Political consultant and columnist Jason Stanford out of Austin Tweeted an interesting note today:  823 school boards in Texas now have passed resolutions opposing “over-reliance on high-stakes testing.”

From the Texas Association of School Administrators (TASA) website:

Testing Resolution Update

Submitted by Alberto Rivas on October 11, 2012

As of October 11, 823 school districts representing more than 4.3 million students have notified us that they’ve adopted the testing resolution opposing the over-reliance on high-stakes testing. That’s 80 percent of Texas school districts and 88 percent of all Texas public school students.

If you believe the current testing system is strangling our public schools, imposing relentless test preparation and memorization and is stealing the love of learning from your students, then we encourage you to present the resolution to your board for consideration.
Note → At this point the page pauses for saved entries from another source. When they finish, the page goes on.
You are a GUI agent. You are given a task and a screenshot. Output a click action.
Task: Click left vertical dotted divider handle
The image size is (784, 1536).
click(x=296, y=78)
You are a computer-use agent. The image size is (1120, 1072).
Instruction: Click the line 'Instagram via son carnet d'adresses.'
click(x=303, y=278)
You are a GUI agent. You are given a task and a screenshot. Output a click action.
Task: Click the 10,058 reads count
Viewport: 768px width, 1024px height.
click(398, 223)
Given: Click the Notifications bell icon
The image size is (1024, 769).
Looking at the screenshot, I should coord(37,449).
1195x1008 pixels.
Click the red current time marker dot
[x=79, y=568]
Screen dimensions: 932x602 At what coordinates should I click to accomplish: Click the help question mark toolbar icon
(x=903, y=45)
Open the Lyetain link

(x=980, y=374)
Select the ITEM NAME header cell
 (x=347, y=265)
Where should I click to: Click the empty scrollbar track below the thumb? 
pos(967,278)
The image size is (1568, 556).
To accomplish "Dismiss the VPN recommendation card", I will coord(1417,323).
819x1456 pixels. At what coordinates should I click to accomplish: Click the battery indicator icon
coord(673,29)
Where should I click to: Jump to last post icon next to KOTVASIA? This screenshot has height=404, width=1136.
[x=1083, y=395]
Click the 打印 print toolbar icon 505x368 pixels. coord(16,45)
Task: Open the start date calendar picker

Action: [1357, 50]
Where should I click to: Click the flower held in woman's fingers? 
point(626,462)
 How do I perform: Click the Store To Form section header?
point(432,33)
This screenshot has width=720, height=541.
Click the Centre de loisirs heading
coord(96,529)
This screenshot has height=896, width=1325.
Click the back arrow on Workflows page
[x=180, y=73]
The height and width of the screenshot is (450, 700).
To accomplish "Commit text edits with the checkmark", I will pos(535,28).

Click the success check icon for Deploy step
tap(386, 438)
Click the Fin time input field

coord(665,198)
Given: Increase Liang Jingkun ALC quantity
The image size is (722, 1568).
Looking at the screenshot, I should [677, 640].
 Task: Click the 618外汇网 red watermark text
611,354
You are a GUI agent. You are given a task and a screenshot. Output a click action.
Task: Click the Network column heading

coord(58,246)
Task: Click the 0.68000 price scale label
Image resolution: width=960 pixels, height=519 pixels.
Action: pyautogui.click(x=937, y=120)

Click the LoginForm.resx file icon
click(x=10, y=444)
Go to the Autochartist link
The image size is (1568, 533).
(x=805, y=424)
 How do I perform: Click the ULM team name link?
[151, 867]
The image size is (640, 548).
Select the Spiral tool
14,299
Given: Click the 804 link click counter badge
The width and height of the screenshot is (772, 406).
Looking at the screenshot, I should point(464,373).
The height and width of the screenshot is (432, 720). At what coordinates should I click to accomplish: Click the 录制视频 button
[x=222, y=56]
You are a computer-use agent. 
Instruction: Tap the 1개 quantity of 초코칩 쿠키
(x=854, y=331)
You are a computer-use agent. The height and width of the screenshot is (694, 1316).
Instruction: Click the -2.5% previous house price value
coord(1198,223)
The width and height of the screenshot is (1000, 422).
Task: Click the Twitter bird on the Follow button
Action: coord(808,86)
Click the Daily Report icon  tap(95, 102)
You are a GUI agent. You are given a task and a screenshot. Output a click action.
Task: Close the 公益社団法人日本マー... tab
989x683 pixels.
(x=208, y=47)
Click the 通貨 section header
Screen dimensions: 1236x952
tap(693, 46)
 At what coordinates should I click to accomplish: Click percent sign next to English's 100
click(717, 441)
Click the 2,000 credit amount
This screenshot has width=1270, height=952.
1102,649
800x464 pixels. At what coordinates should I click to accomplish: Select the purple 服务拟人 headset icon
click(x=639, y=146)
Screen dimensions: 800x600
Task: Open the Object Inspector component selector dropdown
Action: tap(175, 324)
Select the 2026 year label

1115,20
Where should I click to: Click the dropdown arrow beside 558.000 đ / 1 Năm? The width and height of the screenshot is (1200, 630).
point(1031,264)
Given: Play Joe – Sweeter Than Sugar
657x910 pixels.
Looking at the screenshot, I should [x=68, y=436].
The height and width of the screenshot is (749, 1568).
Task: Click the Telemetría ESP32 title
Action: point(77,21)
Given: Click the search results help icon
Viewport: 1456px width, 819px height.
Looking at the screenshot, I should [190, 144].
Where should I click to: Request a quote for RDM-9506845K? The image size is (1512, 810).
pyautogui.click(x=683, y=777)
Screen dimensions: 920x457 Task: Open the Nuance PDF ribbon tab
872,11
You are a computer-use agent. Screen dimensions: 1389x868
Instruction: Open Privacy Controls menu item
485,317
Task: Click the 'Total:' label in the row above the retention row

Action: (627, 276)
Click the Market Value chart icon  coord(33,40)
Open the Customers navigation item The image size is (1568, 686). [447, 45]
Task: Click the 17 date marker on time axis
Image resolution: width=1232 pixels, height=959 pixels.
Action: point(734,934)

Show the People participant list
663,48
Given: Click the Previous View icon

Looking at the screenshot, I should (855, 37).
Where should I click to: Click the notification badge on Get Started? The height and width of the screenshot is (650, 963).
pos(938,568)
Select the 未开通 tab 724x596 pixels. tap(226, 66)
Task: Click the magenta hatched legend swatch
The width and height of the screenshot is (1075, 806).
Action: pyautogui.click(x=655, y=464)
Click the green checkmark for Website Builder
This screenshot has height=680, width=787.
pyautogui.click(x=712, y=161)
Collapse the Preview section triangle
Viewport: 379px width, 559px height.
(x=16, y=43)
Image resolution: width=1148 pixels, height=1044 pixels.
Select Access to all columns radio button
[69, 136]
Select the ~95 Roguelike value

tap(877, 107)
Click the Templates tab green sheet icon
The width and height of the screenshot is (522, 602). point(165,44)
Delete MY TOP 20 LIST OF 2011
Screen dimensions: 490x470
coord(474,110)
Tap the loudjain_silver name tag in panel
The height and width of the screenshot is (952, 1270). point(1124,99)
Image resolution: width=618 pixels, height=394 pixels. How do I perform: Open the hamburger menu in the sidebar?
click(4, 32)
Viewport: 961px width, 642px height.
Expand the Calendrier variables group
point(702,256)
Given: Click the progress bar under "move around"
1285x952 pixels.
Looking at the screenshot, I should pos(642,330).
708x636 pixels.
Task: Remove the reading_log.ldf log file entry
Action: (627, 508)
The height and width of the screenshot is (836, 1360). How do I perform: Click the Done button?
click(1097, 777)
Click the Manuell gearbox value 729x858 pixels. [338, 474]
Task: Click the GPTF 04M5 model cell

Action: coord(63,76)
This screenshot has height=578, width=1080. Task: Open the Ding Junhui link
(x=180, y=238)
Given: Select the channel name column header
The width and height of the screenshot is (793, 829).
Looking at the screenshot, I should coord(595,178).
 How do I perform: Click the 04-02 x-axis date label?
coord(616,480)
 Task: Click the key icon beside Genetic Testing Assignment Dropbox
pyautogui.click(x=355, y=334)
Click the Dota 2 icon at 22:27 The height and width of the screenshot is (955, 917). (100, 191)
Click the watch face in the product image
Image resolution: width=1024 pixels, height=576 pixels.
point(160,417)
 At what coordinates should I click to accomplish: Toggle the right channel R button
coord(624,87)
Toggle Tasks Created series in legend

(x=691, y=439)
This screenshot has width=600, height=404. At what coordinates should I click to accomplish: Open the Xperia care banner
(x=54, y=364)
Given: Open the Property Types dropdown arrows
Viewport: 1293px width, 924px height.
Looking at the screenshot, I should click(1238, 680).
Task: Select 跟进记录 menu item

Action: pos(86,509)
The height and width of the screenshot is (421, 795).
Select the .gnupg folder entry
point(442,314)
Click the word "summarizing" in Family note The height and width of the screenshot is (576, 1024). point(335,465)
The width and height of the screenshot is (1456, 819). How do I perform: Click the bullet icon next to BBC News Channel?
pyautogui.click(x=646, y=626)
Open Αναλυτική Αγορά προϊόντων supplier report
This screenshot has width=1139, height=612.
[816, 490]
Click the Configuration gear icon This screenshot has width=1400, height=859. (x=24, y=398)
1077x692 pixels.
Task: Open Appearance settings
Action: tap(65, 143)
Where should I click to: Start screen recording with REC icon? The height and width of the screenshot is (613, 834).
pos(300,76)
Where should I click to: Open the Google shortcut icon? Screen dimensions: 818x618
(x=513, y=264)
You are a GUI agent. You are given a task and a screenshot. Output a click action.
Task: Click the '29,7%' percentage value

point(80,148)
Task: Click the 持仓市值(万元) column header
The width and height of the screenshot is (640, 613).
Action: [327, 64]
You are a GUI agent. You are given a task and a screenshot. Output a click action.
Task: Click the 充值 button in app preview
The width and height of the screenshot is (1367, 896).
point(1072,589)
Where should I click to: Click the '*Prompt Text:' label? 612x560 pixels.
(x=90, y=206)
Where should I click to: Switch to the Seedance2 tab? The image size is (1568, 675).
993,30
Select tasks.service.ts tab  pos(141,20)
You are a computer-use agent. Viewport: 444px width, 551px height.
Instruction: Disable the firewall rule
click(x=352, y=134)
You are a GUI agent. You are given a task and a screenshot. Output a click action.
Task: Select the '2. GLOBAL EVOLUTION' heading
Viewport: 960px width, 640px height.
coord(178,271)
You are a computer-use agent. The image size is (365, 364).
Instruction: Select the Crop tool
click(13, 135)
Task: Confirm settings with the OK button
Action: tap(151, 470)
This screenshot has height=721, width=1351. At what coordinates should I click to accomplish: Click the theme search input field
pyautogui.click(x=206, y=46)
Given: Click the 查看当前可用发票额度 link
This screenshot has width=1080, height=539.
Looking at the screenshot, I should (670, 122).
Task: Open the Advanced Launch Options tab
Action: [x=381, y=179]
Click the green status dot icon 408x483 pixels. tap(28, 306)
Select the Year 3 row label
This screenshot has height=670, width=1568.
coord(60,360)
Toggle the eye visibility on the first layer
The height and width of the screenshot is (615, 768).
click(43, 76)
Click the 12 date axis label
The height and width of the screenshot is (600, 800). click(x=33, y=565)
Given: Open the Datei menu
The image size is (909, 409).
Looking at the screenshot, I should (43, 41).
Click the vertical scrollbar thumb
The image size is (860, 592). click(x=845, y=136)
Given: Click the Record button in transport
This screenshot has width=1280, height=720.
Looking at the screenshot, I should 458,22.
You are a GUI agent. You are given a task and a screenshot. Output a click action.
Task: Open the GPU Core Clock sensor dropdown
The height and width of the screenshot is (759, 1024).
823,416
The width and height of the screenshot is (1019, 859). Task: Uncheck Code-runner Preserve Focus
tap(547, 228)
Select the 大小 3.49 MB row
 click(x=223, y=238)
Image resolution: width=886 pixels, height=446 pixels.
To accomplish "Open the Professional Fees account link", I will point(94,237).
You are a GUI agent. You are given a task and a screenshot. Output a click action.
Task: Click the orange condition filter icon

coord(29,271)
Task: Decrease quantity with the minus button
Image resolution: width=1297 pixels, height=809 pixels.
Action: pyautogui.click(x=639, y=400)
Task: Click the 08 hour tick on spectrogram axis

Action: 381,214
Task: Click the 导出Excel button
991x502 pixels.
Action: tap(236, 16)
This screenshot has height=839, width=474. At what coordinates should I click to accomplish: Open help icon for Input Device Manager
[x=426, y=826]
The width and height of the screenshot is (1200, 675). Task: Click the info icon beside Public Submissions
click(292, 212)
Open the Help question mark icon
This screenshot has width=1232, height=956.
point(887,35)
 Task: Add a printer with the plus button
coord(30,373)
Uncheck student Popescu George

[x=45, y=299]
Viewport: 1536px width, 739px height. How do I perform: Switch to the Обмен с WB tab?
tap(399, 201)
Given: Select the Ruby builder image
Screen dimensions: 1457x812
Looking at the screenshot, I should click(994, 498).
You can use the sample resolution as written or modify it to meet your needs.

See the list of districts that have adopted the resolution.

Here’s the text of the sample resolution:

WHEREAS, the over reliance on standardized, high stakes testing as the only assessment of learning that really matters in the state and federal accountability systems is strangling our public schools and undermining any chance that educators have to transform a traditional system of schooling into a broad range of learning experiences that better prepares our students to live successfully and be competitive on a global stage; and

WHEREAS, we commend Robert Scott, former Commissioner of Education, for his concern about the overemphasis on high stakes testing that has become “a perversion of its original intent” and for his continuing support of high standards and local accountability; and

WHEREAS, we believe our state’s future prosperity relies on a high-quality education system that prepares students for college and careers, and without such a system Texas’ economic competitiveness and ability to attract new business will falter; and

WHEREAS, the real work of designing more engaging student learning experiences requires changes in the culture and structure of the systems in which teachers and students work; and

Whereas, what occurs in our classrooms every day should be student-centered and result in students learning at a deep and meaningful level, as opposed to the superficial level of learning that results from the current over-emphasis on that which can be easily tested by standardized tests; and

WHEREAS, We believe in the tenets set out in Creating a New Vision for Public Education in Texas (TASA, 2008) and our goal is to transform this district in accordance with these tenets; and

WHEREAS, Our vision is for all students to be engaged in more meaningful learning activities that cultivate their unique individual talents, to provide for student choice in work that is designed to respect how they learn best, and to embrace the concept that students can be both consumers and creators of knowledge; and

WHEREAS, only by developing new capacities and conditions in districts and schools, and the communities in which they are embedded, will we ensure that all learning spaces foster and celebrate innovation, creativity, problem solving, collaboration, communication and critical thinking; and

WHEREAS, these are the very skills that business leaders desire in a rising workforce and the very attitudes that are essential to the survival of our democracy; and

WHEREAS, imposing relentless test preparation and boring memorization of facts to enhance test performance is doing little more than stealing the love of learning from our students and assuring that we fall short of our goals; and

WHEREAS, we do not oppose accountability in public schools and point with pride to the stellar performance of our students, but believe that the system of the past will not prepare our students to lead in the future and neither will the standardized tests that so dominate their instructional time and block our ability to make progress toward a world-class education system of student-centered schools and future-ready students;

THEREFORE BE IT

RESOLVED that the ___________ ISD Board of Trustees calls on the Texas Legislature to reexamine the public school accountability system in Texas and to develop a system that encompasses multiple assessments, reflects greater validity, uses more cost efficient sampling techniques and other external evaluation arrangements, and more accurately reflects what students know, appreciate and can do in terms of the rigorous standards essential to their success, enhances the role of teachers as designers, guides to instruction and leaders, and nurtures the sense of inquiry and love of learning in all students.
PASSED AND APPROVED in this _____ day of _____________, 2012.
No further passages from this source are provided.